4. Bears Don’t Eat The Whole Salmon, And That's OK

Look at these handsome sons of guns, enacting their primordial summer ritual. Photo by the talented Dmitry Azovtsev.

It’s not because they’re wasteful. During the summer salmon runs, there is so much fish available to Alaskan bears that they need to be picky about the calories they consume to bulk up for the scarcity of winter. That’s why bears will often eat only the concentrated calories available in the brains, eggs and skin of spawning salmon. These parts of the fish offer the greatest amount of high-quality, calorie-rich nutrition for our friends, the bears. The meat that gets left behind becomes food for scavenging species, or for the Earth, which in turn nourishes many species. Think about it: There’s a 16-ounce porterhouse steak and an 8-ounce baked potato on your plate. You can only eat 16 ounces of food at a time, and you know you won’t eat again for a while. How would you navigate this quandary? You’d navigate it like a bear if you were in your right mind, eating the steak and leaving the fast-burning potato calories behind for the neighborhood opossum. Bears are expert fishermen and energy economists. We thank our furry, dangerous friends for the service they provide the ecosystem (and opossums). 

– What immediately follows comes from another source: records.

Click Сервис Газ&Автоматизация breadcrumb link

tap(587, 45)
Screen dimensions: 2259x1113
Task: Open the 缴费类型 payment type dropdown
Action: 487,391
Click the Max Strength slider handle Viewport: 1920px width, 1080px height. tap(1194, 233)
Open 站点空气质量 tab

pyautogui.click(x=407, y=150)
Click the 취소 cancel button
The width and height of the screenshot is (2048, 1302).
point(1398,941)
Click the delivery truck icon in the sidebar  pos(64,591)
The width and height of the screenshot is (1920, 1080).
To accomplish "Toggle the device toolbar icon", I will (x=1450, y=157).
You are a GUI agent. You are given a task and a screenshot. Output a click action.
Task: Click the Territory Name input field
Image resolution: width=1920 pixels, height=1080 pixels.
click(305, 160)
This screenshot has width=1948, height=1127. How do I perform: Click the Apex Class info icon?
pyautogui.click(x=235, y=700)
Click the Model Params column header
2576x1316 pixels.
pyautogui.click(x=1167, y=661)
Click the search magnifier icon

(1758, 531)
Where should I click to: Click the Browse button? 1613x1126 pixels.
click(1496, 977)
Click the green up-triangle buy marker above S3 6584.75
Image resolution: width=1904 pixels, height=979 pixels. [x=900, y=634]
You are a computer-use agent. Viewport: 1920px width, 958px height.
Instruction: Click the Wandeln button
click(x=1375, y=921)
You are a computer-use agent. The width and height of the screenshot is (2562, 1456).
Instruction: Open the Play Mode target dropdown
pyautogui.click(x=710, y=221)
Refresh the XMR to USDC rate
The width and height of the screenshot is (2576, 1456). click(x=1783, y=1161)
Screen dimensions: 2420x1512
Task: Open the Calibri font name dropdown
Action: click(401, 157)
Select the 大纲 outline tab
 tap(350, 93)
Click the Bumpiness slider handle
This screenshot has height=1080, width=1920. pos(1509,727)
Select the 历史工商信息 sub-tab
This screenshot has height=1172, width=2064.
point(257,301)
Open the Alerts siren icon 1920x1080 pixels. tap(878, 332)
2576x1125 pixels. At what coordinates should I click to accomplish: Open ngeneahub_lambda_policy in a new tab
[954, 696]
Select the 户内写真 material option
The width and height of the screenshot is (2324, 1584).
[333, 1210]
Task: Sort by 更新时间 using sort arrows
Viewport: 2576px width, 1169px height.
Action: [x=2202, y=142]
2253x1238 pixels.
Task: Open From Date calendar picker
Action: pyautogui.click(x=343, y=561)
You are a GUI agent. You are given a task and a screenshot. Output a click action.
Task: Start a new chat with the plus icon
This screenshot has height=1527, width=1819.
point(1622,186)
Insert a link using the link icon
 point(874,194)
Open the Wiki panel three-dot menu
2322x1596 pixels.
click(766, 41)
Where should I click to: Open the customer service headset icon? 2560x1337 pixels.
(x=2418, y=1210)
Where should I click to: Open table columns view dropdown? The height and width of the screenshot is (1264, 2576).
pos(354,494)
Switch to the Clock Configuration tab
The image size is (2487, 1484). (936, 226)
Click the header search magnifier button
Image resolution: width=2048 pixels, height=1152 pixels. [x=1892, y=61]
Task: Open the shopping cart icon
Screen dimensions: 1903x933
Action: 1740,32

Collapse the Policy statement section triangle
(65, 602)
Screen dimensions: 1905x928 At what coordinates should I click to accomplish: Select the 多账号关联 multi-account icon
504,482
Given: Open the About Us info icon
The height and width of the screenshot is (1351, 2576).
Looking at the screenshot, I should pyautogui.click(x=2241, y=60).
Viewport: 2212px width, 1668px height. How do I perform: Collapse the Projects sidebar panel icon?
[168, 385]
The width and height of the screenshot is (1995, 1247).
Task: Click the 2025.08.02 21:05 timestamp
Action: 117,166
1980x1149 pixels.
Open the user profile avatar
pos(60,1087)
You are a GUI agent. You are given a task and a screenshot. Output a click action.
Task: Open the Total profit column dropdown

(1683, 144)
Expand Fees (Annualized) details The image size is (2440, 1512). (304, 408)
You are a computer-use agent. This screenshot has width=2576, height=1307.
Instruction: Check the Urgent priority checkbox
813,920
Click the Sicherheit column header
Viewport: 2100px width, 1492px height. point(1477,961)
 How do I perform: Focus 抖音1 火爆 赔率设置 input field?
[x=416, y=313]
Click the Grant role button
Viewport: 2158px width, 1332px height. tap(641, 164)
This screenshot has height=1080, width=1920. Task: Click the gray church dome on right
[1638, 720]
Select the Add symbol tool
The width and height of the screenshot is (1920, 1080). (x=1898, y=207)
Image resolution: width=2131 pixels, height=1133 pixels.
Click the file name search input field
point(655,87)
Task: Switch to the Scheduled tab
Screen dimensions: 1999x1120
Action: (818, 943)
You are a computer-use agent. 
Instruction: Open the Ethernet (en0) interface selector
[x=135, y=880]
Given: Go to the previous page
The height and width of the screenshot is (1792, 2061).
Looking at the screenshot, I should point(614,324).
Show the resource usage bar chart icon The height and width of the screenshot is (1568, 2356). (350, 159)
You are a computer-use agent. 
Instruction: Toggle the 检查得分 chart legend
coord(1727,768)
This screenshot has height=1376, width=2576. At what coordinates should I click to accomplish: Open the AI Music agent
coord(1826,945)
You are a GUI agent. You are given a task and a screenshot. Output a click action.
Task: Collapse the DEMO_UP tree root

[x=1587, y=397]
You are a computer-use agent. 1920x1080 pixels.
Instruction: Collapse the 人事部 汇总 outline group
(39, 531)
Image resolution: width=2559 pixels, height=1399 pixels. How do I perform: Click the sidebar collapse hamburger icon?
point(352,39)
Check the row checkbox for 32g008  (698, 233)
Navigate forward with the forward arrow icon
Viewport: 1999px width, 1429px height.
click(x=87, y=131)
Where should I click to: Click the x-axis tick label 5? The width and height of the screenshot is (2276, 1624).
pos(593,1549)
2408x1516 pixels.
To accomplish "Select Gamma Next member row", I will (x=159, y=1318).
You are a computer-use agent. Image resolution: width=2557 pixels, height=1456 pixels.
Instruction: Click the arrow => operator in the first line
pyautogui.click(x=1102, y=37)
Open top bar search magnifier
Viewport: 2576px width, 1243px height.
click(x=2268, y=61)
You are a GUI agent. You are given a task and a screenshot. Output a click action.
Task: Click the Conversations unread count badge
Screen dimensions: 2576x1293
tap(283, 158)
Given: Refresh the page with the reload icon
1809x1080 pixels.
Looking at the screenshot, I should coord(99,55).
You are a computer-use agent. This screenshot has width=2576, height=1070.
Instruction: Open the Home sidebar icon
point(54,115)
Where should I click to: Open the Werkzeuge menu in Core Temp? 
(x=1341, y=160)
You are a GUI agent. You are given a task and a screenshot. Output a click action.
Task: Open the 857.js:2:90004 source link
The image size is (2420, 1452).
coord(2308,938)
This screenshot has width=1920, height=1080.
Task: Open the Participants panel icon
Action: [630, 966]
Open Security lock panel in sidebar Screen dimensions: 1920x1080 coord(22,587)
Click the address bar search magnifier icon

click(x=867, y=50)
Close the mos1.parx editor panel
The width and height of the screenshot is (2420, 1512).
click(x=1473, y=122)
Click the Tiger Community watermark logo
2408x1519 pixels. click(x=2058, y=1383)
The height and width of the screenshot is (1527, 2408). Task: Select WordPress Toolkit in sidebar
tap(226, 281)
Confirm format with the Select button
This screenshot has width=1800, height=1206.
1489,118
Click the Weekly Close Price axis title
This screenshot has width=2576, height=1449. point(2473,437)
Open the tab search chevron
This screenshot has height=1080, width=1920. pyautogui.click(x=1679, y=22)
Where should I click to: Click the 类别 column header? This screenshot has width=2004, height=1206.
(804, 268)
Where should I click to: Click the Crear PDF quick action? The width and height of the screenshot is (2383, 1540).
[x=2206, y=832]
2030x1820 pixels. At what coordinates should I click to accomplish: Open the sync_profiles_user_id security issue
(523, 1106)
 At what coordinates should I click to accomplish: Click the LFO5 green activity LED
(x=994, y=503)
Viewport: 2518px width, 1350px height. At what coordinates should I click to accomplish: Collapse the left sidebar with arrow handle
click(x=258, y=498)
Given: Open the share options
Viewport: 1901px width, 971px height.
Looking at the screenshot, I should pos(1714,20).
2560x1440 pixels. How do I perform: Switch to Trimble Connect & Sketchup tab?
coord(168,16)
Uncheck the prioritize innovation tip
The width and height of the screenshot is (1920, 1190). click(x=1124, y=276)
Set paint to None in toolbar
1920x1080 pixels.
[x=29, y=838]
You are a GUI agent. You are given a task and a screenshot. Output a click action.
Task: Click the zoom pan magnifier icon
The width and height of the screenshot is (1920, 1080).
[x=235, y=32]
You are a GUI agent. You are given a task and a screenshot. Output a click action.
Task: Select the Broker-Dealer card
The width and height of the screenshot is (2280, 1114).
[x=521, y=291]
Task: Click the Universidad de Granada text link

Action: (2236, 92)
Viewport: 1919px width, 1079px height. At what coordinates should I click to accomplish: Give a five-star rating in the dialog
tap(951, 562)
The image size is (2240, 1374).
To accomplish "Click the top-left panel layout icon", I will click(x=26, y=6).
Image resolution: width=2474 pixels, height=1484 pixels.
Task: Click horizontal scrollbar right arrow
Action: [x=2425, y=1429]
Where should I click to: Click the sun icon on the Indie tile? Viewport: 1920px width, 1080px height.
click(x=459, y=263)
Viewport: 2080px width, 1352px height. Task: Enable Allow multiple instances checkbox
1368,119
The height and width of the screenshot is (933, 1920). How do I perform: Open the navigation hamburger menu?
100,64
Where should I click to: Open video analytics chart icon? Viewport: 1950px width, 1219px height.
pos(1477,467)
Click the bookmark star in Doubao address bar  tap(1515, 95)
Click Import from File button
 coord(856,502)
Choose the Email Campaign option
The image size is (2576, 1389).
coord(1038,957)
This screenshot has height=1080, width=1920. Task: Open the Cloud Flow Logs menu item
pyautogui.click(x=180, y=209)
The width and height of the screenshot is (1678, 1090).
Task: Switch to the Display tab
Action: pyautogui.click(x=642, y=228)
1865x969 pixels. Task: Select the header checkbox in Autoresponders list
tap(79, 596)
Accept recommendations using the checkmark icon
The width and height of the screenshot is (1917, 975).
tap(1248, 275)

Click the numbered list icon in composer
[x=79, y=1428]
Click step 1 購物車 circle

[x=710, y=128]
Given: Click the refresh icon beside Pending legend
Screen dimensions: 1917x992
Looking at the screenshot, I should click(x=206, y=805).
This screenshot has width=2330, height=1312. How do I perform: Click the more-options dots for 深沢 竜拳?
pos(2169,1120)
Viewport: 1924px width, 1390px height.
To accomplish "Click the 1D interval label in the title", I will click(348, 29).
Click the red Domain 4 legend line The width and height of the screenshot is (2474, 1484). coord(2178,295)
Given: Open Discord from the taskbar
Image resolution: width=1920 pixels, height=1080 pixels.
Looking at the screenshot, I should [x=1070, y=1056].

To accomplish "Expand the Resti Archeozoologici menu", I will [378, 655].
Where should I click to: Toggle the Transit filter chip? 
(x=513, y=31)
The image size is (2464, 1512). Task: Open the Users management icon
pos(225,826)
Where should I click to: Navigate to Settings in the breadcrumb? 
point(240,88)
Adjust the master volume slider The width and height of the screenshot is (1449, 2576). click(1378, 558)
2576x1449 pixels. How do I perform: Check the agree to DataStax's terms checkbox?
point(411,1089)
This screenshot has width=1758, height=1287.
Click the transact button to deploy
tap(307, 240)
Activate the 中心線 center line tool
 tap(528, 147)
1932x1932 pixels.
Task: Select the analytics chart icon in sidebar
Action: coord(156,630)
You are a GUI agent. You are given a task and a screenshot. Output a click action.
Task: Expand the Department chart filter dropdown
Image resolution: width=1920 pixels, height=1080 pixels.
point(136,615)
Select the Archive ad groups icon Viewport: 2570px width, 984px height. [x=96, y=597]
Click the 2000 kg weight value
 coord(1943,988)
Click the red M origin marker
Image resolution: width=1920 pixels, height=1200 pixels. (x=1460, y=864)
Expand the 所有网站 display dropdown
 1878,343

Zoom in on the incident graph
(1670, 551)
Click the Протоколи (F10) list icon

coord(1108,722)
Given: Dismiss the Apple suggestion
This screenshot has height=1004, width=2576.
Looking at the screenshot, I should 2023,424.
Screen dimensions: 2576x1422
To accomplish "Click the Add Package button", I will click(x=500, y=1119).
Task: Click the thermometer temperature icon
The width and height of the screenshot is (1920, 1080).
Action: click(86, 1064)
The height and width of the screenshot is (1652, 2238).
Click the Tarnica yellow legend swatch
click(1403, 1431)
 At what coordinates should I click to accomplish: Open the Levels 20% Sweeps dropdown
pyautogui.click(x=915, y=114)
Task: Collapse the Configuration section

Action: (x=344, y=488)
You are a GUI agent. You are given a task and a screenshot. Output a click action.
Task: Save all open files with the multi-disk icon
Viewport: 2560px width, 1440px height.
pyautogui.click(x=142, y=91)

5. Wild Salmon Is Higher In Minerals Than Farmed Salmon


Fish farmers are able to control the diets of their fish, often relying on highly processed feed derived from dubious commercial sources. Farmed fish is often, indeed, fattier than wild salmon, and therefore sometimes higher in beneficial omega-3 and omega-6 fatty acids, but due to the varied natural diet of fish living and swimming freely in the open sea, wild salmon are higher in minerals like potassium, zinc and iron. Wild salmon also will not destroy the balance of Nature, which is a thing you rely upon for your own survival. Rather, wild salmon enhance the ecosystem with the simple elegance of their life cycle, providing food and livelihood for American people families, bear families, and opossum families. And let's not kid ourselves, they just taste better!